--- Start SUPPLIED PASSAGE ---
Gifty Acheampong (born 5 November 1999) is Ghanaian women's football forward. She played in the Turkish Women's First League for 1207 Antalya Döşemealtı Belediye Spor with jersey number 19. She was a member of the Ghana women's U-17 team.

Early life
Gifty was born in Koforidua, in the Eastern Region of Ghana on 5 November 1999.

She was abandoned by her parents without knowing them, and was adopted by the petty trader couple Acheapong when she was only one month old. She lost her father at a young age, and things got difficult. She was raised by her adoptive mother during her school years. However, she had to drop out the high school as her mother could no more afford to earn her keep. She decided to concentrate on playing football in order to earn money to take care of herself and support her mother financially.
--- End SUPPLIED PASSAGE ---
--- Start LISTING ---
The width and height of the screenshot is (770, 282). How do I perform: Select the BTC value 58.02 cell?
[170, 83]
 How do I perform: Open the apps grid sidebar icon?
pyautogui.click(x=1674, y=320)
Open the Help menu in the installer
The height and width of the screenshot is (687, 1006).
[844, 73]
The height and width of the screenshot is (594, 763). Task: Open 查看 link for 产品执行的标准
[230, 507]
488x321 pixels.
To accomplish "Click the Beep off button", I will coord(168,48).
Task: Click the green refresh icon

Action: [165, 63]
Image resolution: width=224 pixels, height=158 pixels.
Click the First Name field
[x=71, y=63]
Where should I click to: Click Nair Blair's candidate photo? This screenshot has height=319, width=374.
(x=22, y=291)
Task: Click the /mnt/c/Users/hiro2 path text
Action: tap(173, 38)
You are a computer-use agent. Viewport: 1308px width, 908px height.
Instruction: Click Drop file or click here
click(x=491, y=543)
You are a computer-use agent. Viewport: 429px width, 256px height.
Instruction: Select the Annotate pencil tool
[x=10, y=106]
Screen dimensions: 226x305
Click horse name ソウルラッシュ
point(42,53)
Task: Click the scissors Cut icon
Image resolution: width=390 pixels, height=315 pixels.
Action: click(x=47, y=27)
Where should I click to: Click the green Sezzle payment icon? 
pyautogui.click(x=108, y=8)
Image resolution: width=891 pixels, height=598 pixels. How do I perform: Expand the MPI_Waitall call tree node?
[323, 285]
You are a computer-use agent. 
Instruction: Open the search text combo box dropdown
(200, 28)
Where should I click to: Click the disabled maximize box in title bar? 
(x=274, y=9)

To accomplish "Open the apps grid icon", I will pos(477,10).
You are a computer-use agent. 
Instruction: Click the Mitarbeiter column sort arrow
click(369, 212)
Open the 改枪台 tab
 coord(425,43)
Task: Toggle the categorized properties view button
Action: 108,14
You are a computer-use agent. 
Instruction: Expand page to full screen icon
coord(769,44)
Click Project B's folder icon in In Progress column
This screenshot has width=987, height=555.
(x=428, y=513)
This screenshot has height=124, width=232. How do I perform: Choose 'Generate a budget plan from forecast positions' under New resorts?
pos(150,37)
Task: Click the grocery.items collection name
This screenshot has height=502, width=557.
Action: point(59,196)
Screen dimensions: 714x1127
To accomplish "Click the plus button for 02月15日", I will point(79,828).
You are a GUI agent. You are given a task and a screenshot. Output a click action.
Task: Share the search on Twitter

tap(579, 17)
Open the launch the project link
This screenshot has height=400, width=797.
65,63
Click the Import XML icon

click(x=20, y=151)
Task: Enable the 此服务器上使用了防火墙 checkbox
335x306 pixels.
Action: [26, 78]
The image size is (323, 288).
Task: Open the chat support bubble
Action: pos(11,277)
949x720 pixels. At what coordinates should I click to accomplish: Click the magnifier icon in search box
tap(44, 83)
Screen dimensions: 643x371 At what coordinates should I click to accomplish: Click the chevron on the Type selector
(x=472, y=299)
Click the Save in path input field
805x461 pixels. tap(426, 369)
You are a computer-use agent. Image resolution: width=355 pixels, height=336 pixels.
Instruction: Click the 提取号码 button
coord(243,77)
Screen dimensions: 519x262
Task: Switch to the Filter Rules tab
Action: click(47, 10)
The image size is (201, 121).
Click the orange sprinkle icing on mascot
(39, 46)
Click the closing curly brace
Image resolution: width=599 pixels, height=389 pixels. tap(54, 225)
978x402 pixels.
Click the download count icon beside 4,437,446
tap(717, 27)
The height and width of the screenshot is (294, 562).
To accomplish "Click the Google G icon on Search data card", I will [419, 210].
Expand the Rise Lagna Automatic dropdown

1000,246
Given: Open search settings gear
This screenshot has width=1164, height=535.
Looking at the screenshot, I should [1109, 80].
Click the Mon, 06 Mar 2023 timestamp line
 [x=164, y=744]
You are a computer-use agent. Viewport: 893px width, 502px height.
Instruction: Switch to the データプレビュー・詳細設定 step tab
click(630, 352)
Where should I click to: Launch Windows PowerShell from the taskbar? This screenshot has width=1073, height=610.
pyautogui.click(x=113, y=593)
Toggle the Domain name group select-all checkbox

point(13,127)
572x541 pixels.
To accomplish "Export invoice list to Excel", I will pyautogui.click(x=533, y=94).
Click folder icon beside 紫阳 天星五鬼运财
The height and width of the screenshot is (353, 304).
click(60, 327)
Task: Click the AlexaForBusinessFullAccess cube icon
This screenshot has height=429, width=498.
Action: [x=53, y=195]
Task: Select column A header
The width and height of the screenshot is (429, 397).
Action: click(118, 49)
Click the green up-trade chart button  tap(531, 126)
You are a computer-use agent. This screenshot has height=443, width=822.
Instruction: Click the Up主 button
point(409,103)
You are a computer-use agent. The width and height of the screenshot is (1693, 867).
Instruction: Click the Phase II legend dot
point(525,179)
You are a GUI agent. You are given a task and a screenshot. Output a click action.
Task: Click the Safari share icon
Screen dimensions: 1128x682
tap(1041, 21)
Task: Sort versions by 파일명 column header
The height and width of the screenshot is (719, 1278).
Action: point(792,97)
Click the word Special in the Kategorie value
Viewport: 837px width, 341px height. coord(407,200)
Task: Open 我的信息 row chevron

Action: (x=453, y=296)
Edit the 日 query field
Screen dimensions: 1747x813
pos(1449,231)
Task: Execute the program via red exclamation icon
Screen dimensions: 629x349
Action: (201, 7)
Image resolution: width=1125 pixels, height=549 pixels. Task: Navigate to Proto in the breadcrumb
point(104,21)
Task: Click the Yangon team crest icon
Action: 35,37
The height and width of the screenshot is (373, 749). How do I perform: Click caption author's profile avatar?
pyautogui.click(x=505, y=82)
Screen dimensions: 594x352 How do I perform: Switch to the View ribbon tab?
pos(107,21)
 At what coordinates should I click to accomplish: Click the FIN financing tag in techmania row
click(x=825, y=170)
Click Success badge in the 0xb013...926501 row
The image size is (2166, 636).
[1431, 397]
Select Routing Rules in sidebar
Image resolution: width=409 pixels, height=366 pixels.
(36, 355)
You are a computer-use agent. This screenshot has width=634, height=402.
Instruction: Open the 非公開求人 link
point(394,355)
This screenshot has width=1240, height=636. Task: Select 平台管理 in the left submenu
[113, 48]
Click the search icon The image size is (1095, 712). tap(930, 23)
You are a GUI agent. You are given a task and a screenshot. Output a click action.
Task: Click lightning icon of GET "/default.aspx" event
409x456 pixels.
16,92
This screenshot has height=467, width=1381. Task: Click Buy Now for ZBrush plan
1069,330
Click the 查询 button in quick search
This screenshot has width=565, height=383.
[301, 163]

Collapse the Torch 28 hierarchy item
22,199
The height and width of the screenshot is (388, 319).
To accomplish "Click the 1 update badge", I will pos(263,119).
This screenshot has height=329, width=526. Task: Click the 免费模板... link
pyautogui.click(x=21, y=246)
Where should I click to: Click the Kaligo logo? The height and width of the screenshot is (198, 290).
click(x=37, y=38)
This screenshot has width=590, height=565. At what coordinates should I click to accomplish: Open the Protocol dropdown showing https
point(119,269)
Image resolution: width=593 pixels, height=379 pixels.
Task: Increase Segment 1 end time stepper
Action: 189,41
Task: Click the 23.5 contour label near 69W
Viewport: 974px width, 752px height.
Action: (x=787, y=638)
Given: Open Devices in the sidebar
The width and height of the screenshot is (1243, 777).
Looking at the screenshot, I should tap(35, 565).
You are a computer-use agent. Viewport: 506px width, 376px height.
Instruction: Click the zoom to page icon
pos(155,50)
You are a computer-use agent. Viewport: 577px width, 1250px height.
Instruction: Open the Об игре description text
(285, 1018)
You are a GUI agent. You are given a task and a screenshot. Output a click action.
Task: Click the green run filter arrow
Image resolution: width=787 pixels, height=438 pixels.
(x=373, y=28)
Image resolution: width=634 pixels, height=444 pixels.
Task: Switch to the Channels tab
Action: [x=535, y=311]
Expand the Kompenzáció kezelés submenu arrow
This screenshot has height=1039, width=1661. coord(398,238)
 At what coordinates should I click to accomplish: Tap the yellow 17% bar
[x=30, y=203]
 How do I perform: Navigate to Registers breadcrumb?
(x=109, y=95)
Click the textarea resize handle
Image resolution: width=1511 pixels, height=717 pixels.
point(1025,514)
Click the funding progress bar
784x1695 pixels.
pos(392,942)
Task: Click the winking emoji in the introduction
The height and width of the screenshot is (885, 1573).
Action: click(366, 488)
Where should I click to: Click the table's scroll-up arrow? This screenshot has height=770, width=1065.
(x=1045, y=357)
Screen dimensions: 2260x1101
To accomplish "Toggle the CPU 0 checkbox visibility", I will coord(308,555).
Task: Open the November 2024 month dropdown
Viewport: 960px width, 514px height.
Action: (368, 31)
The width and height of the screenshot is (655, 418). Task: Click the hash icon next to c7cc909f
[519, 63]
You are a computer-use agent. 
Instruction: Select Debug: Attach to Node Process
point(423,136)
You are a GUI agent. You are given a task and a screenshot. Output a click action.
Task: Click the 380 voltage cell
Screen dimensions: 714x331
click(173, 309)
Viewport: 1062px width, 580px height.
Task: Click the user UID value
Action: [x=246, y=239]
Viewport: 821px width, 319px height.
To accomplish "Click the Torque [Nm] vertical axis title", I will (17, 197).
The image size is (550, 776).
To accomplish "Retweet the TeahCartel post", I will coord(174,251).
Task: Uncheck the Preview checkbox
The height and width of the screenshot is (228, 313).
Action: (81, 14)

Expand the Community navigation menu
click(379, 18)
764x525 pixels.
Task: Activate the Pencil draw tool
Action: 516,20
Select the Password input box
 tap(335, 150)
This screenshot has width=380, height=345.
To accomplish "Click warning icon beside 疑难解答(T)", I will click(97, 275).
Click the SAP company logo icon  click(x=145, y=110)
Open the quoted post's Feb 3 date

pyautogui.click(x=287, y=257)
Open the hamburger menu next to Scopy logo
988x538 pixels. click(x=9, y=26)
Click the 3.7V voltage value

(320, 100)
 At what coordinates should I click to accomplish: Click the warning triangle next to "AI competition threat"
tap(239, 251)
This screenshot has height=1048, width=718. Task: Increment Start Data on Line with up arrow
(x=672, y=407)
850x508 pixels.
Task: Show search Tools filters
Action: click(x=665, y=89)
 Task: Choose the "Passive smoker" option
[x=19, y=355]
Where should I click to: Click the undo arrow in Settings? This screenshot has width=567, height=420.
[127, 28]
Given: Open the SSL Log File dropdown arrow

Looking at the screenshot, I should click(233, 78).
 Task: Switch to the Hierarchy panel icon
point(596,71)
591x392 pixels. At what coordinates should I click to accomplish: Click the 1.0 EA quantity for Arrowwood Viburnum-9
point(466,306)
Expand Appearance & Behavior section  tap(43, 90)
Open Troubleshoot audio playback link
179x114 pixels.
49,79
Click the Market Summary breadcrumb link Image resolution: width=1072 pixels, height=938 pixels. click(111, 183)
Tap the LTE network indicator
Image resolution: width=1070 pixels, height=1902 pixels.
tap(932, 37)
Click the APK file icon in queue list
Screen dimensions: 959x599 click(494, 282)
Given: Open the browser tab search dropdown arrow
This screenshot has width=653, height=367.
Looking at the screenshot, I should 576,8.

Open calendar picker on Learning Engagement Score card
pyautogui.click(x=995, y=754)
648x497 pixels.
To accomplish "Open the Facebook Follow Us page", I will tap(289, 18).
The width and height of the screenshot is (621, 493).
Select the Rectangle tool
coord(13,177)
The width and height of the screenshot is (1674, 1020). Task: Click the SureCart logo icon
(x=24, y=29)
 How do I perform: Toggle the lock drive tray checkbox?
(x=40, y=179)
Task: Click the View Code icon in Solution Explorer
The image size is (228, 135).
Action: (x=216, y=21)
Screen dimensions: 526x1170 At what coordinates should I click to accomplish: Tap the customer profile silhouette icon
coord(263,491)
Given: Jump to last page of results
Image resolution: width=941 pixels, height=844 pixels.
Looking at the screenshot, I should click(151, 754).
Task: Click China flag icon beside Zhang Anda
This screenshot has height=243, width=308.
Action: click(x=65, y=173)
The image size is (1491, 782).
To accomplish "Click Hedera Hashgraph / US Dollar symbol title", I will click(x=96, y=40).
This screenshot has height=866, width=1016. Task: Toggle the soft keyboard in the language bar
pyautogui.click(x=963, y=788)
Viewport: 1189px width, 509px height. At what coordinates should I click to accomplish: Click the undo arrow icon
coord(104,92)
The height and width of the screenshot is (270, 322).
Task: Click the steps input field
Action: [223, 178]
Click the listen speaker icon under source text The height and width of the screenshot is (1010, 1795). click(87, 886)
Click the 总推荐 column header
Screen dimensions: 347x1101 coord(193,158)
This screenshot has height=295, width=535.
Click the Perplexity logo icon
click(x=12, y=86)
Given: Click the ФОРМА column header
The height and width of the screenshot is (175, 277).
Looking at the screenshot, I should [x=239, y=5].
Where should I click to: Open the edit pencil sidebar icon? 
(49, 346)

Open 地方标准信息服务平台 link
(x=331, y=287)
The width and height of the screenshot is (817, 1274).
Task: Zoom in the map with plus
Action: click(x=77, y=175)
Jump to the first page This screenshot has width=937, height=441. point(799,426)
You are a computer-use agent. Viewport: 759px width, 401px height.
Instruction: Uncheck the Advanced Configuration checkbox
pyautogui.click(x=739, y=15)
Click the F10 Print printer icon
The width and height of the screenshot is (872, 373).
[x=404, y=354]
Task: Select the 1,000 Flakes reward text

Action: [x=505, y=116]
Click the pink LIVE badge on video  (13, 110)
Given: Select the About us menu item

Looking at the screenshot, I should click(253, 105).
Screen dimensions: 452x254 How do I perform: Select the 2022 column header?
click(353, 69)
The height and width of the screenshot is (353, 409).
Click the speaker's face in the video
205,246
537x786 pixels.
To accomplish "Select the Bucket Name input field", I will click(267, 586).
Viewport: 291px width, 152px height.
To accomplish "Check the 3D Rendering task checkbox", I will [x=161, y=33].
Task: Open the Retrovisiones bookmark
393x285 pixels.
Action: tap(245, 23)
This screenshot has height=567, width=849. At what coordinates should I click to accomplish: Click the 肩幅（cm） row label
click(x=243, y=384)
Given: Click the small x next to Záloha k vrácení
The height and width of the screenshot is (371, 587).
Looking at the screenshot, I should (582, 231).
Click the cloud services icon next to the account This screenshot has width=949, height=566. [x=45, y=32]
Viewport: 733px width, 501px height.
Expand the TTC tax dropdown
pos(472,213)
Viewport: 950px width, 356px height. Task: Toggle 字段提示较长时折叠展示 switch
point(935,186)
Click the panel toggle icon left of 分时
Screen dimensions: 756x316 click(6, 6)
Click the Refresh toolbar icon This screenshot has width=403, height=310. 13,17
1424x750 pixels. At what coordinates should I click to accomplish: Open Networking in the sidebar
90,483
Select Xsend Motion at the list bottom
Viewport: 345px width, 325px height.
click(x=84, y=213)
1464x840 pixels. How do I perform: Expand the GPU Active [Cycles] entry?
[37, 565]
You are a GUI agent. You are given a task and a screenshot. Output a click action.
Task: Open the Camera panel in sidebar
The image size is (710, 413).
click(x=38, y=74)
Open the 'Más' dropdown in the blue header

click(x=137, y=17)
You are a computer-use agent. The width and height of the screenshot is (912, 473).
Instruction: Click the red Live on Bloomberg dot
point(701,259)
--- End LISTING ---
WHAT TO WORK ON
Condense the paragraph of the footballer's biography that opens with "She was abandoned by her parents" into a short bulleted list that keeps its main facts.

TASK RESPONSE
- Abandoned by her parents, whom she never knew
- Adopted at one month old by a couple who were petty traders
- Lost her father young, after which life became hard
- Raised by her adoptive mother through her school years
- Dropped out of high school when her mother could no longer afford to support her
- Focused on football to earn money for herself and to help her mother financially